Work order: All of the records below need to be returned exactly.

Pixel coordinate grounding data
☆ ☆ ☆ ☆ ☆ ☆ ☆
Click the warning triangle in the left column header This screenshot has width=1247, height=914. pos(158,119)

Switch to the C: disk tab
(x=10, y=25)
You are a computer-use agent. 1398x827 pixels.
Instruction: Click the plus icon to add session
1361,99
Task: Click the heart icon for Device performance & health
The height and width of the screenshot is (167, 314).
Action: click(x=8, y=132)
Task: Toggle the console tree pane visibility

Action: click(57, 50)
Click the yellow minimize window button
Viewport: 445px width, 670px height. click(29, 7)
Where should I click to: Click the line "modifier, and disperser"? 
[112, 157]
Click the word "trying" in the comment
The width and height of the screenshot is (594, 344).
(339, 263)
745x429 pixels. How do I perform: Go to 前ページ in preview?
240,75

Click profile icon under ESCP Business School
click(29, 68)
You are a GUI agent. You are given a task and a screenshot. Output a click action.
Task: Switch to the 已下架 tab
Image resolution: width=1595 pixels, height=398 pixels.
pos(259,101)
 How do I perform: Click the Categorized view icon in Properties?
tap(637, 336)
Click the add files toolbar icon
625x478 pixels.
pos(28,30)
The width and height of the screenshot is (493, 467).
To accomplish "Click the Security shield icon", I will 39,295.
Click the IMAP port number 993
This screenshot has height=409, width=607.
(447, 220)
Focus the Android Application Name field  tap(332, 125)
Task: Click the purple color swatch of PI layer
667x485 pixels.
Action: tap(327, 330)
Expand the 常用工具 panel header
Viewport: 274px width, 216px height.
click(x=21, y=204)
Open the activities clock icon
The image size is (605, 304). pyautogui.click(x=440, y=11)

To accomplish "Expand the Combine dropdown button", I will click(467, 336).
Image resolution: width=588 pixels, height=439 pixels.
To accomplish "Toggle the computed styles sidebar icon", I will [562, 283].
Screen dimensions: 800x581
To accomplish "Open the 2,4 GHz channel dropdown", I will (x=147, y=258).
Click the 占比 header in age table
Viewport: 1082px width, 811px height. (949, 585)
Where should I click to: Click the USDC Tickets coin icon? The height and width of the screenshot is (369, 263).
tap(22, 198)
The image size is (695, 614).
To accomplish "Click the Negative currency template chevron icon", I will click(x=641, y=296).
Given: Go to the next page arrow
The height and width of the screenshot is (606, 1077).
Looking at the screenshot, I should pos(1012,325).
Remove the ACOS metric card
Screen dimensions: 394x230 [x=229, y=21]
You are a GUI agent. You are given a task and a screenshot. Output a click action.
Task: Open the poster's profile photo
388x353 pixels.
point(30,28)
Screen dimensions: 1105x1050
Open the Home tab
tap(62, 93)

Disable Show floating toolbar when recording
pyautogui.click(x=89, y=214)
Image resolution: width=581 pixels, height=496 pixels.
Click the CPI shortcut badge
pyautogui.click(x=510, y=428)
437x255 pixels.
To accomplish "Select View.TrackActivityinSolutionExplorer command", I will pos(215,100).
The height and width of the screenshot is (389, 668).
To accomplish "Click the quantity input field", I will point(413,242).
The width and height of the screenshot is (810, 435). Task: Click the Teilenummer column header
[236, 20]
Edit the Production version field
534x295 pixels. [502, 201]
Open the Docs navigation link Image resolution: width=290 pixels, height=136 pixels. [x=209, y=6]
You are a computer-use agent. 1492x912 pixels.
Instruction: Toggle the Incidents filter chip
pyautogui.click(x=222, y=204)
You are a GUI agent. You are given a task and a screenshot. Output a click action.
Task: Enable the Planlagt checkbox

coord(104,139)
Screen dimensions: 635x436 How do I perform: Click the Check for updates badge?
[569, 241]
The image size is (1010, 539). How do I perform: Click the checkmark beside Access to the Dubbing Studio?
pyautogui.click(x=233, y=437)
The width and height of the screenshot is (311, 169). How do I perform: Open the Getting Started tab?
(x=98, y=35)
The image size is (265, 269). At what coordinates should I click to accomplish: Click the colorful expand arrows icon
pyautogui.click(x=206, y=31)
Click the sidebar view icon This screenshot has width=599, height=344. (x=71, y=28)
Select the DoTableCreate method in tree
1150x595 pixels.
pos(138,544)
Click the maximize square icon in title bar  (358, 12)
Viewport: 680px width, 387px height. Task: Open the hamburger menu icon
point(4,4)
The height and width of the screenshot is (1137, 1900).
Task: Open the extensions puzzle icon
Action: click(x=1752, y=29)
☆ ☆ ☆ ☆ ☆ ☆ ☆
Output below:
Click the warning triangle in the left column header This screenshot has width=1247, height=914. pos(158,119)

Switch to the C: disk tab
(x=10, y=25)
You are a computer-use agent. 1398x827 pixels.
Instruction: Click the plus icon to add session
1361,99
Task: Click the heart icon for Device performance & health
The height and width of the screenshot is (167, 314).
Action: click(x=8, y=132)
Task: Toggle the console tree pane visibility

Action: click(57, 50)
Click the yellow minimize window button
Viewport: 445px width, 670px height. click(29, 7)
Where should I click to: Click the line "modifier, and disperser"? 
[112, 157]
Click the word "trying" in the comment
The width and height of the screenshot is (594, 344).
(339, 263)
745x429 pixels. How do I perform: Go to 前ページ in preview?
240,75

Click profile icon under ESCP Business School
click(29, 68)
You are a GUI agent. You are given a task and a screenshot. Output a click action.
Task: Switch to the 已下架 tab
Image resolution: width=1595 pixels, height=398 pixels.
pos(259,101)
 How do I perform: Click the Categorized view icon in Properties?
tap(637, 336)
Click the add files toolbar icon
625x478 pixels.
pos(28,30)
The width and height of the screenshot is (493, 467).
To accomplish "Click the Security shield icon", I will 39,295.
Click the IMAP port number 993
This screenshot has height=409, width=607.
(447, 220)
Focus the Android Application Name field  tap(332, 125)
Task: Click the purple color swatch of PI layer
667x485 pixels.
Action: tap(327, 330)
Expand the 常用工具 panel header
Viewport: 274px width, 216px height.
click(x=21, y=204)
Open the activities clock icon
The image size is (605, 304). pyautogui.click(x=440, y=11)

To accomplish "Expand the Combine dropdown button", I will click(467, 336).
Image resolution: width=588 pixels, height=439 pixels.
To accomplish "Toggle the computed styles sidebar icon", I will [562, 283].
Screen dimensions: 800x581
To accomplish "Open the 2,4 GHz channel dropdown", I will (x=147, y=258).
Click the 占比 header in age table
Viewport: 1082px width, 811px height. (949, 585)
Where should I click to: Click the USDC Tickets coin icon? The height and width of the screenshot is (369, 263).
tap(22, 198)
The image size is (695, 614).
To accomplish "Click the Negative currency template chevron icon", I will click(x=641, y=296).
Given: Go to the next page arrow
The height and width of the screenshot is (606, 1077).
Looking at the screenshot, I should pos(1012,325).
Remove the ACOS metric card
Screen dimensions: 394x230 [x=229, y=21]
You are a GUI agent. You are given a task and a screenshot. Output a click action.
Task: Open the poster's profile photo
388x353 pixels.
point(30,28)
Screen dimensions: 1105x1050
Open the Home tab
tap(62, 93)

Disable Show floating toolbar when recording
pyautogui.click(x=89, y=214)
Image resolution: width=581 pixels, height=496 pixels.
Click the CPI shortcut badge
pyautogui.click(x=510, y=428)
437x255 pixels.
To accomplish "Select View.TrackActivityinSolutionExplorer command", I will pos(215,100).
The height and width of the screenshot is (389, 668).
To accomplish "Click the quantity input field", I will point(413,242).
The width and height of the screenshot is (810, 435). Task: Click the Teilenummer column header
[236, 20]
Edit the Production version field
534x295 pixels. [502, 201]
Open the Docs navigation link Image resolution: width=290 pixels, height=136 pixels. [x=209, y=6]
You are a computer-use agent. 1492x912 pixels.
Instruction: Toggle the Incidents filter chip
pyautogui.click(x=222, y=204)
You are a GUI agent. You are given a task and a screenshot. Output a click action.
Task: Enable the Planlagt checkbox

coord(104,139)
Screen dimensions: 635x436 How do I perform: Click the Check for updates badge?
[569, 241]
The image size is (1010, 539). How do I perform: Click the checkmark beside Access to the Dubbing Studio?
pyautogui.click(x=233, y=437)
The width and height of the screenshot is (311, 169). How do I perform: Open the Getting Started tab?
(x=98, y=35)
The image size is (265, 269). At what coordinates should I click to accomplish: Click the colorful expand arrows icon
pyautogui.click(x=206, y=31)
Click the sidebar view icon This screenshot has width=599, height=344. (x=71, y=28)
Select the DoTableCreate method in tree
1150x595 pixels.
pos(138,544)
Click the maximize square icon in title bar  (358, 12)
Viewport: 680px width, 387px height. Task: Open the hamburger menu icon
point(4,4)
The height and width of the screenshot is (1137, 1900).
Task: Open the extensions puzzle icon
Action: click(x=1752, y=29)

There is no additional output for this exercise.